Mark Doyle is possibly single and has never been married, according to our data. Mark Doyle is not dating anyone as of June 2021.

Mark Doyle the BBC journalist
Mark Doyle the BBC journalist

What is Doyle’s Salary?

His salary is under review.

Doyle Net Worth

Mark Doyle’s net worth is estimated to be $1.5 million.

Doyle Career

Doyle worked as a volunteer student teacher at the British-Senegalese Institute in Dakar, Senegal, in 1980. He then worked for Amnesty International and West Africa, a London-based magazine, before joining the BBC in 1986 as a producer for the Focus on Africa show.
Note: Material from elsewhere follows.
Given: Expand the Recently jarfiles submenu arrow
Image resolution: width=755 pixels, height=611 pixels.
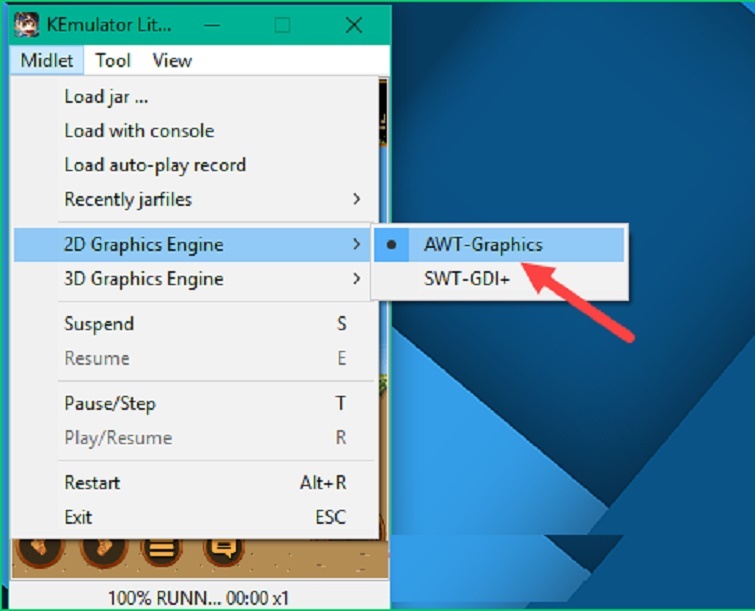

He continued to report from many African nations, eventually becoming the East Africa reporter from 1993 to 1994.  He is well-known for his reportage after arriving in Kigali at the start of the Rwandan genocide in 1994. Doyle was one of the few journalists to enter Kigali before the airport closed, and he was the sole journalist to report constantly during the genocide.

Other projects include co-editing coverage of the 1996 US presidential election and teaching Eastern European journalists in Moldova. He has worked as a correspondent for the BBC’s domestic service as well as the BBC World Service radio and television, and he was named the BBC’s West Africa correspondent in 1997. Doyle and his producer Dan McMillan earned a United Nations Correspondents Association / UN Foundation UNCA Excellence in Journalism Award in the category “Reporting on Humanitarian and Developmental Affairs” in 2004. The prize was presented for coverage of post-war Liberia as part of the United Nations peacekeeping force. Doyle was working on a book on his experiences in Africa at the time, titled Under the Same Sky: Good Guys and Bad Guys in Africa’s Failed States. Doyle departed the BBC in March 2015.